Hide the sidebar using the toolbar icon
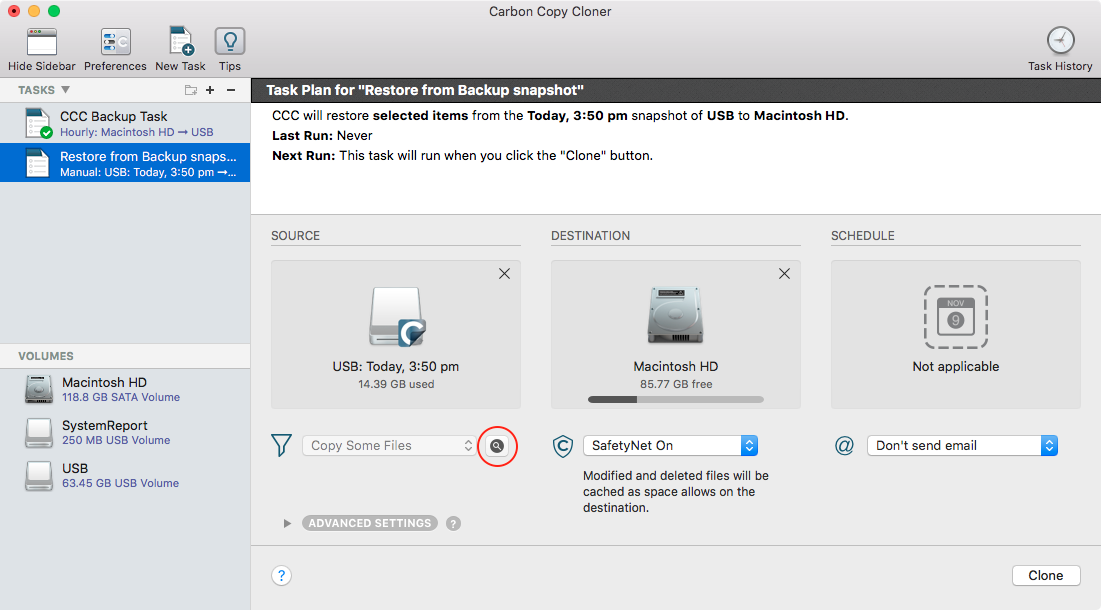Viewport: 1101px width, 610px height. point(41,46)
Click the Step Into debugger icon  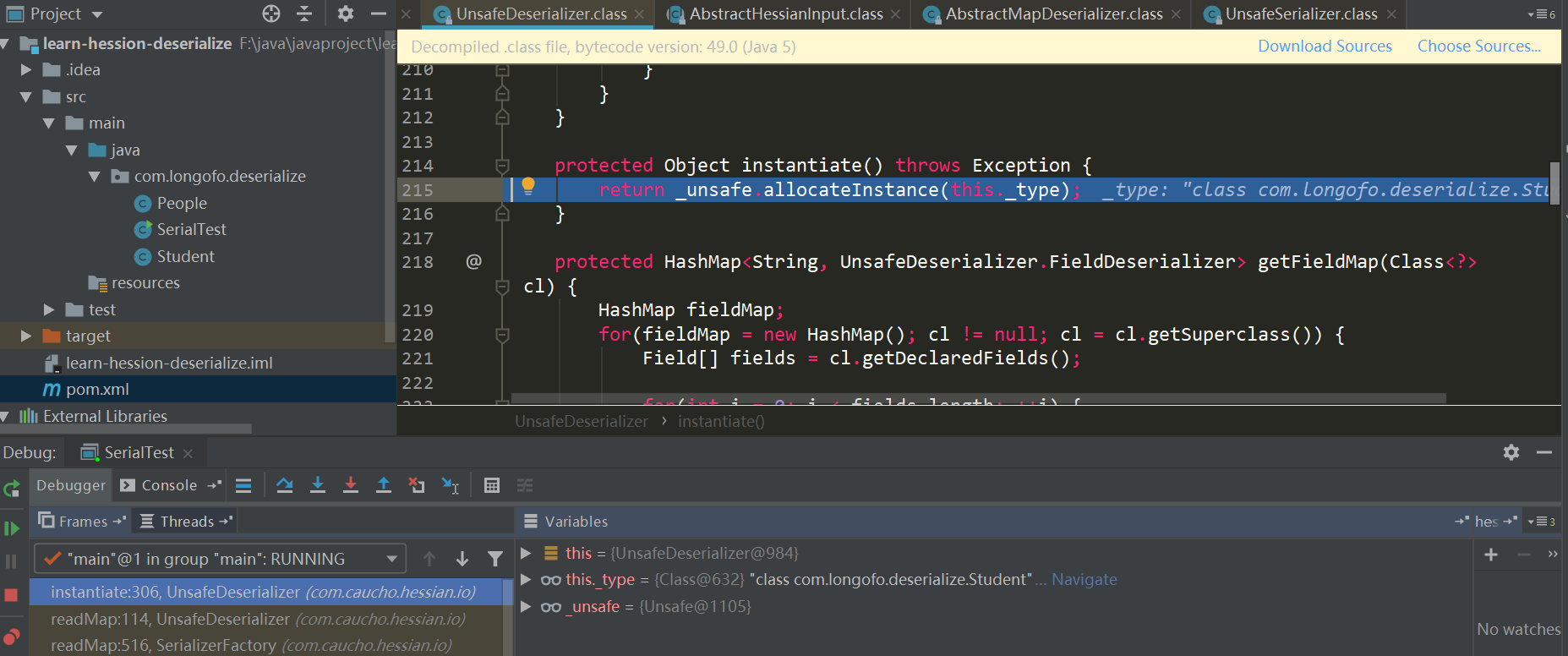click(x=318, y=485)
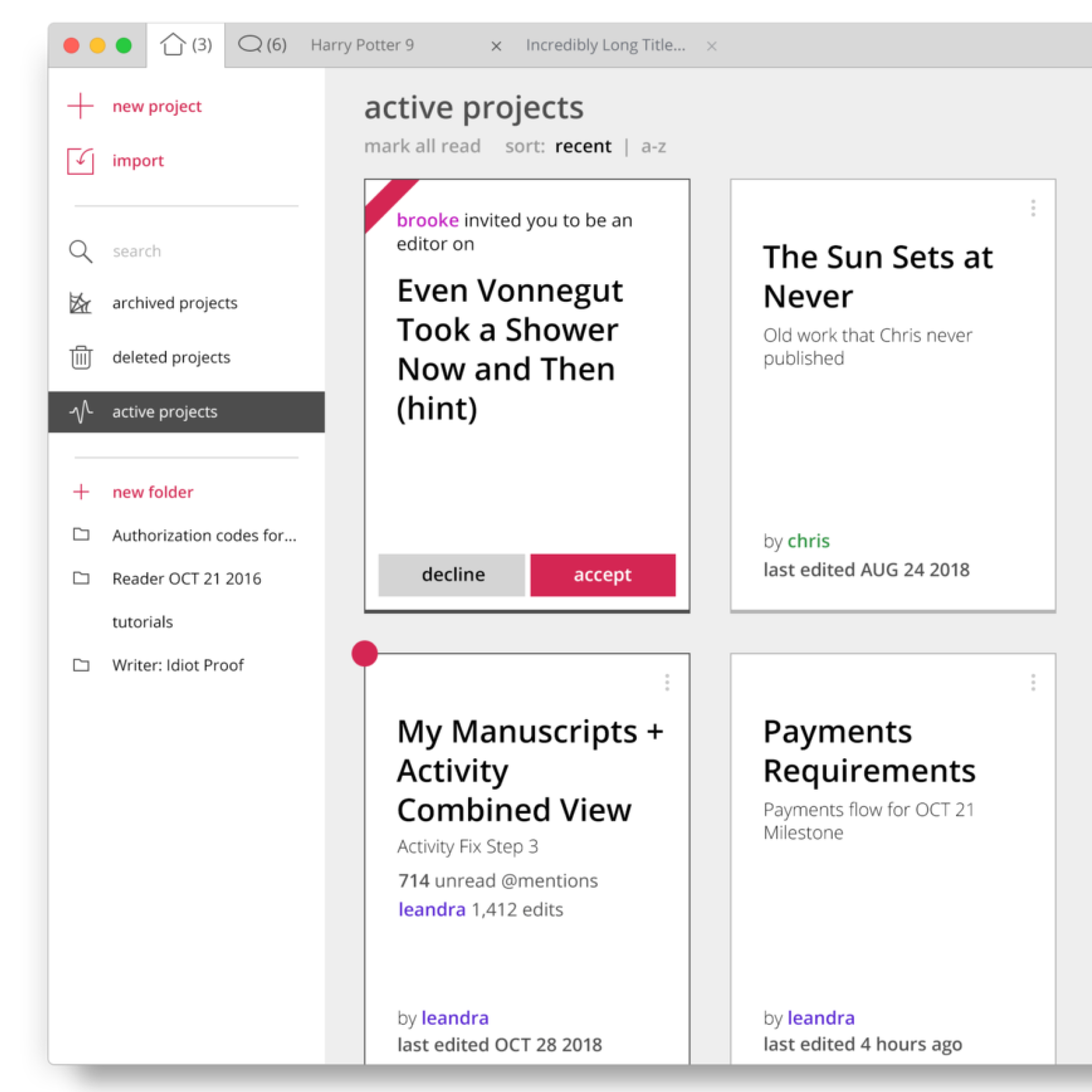Screen dimensions: 1092x1092
Task: Click mark all read link
Action: pyautogui.click(x=422, y=147)
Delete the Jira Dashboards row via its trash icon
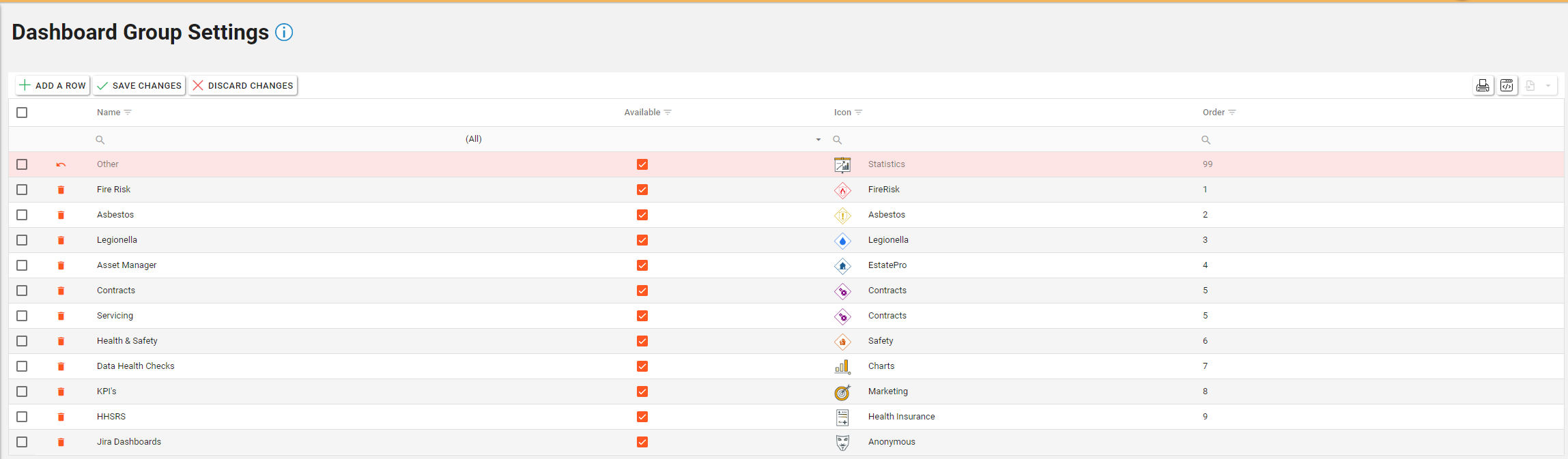Image resolution: width=1568 pixels, height=459 pixels. click(x=61, y=442)
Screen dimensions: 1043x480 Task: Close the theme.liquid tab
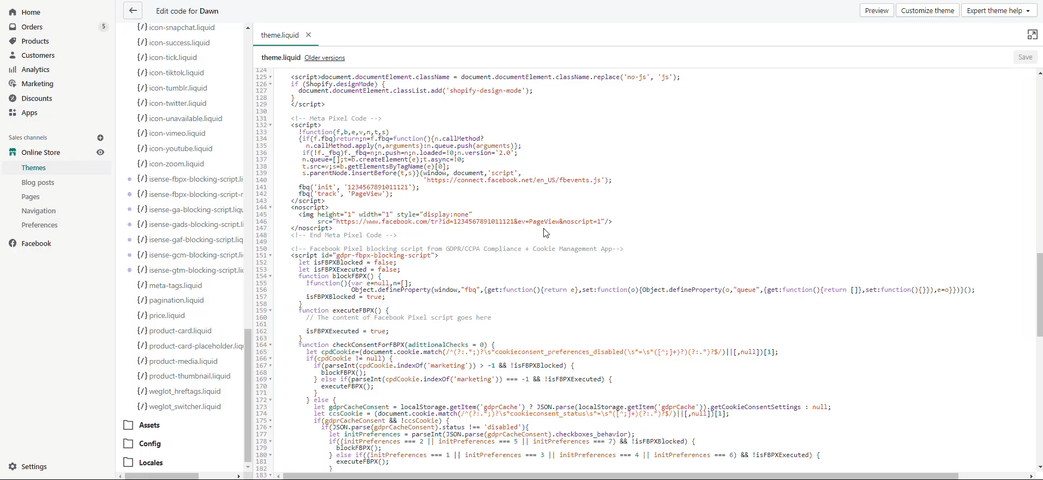pos(309,35)
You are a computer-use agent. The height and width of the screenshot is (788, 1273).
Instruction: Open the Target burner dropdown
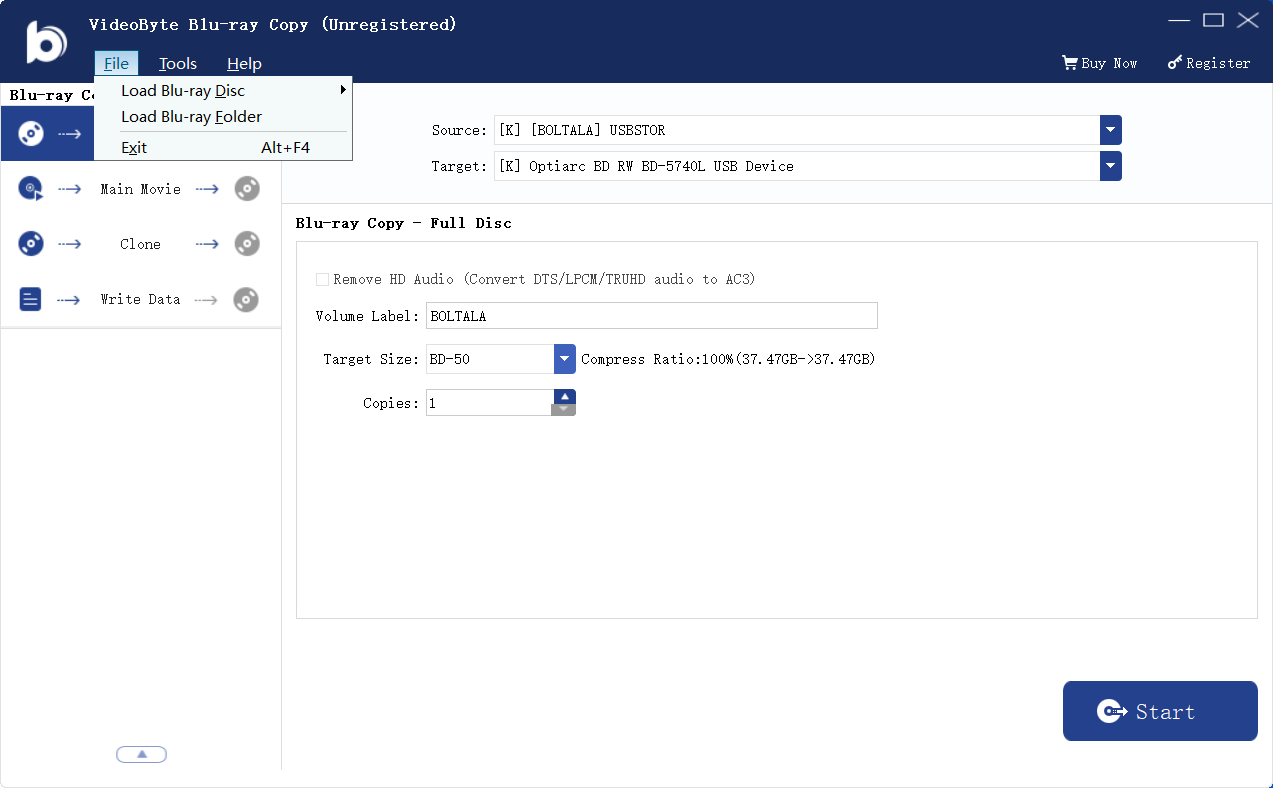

» Stated task
Reproduce the items verbatim, from the line containing "You are a computer-use" through the end of the items, both included, and leave out the pictures.

» Output of the exercise
You are a computer-use agent. The height and width of the screenshot is (788, 1273).
Instruction: Open the Target burner dropdown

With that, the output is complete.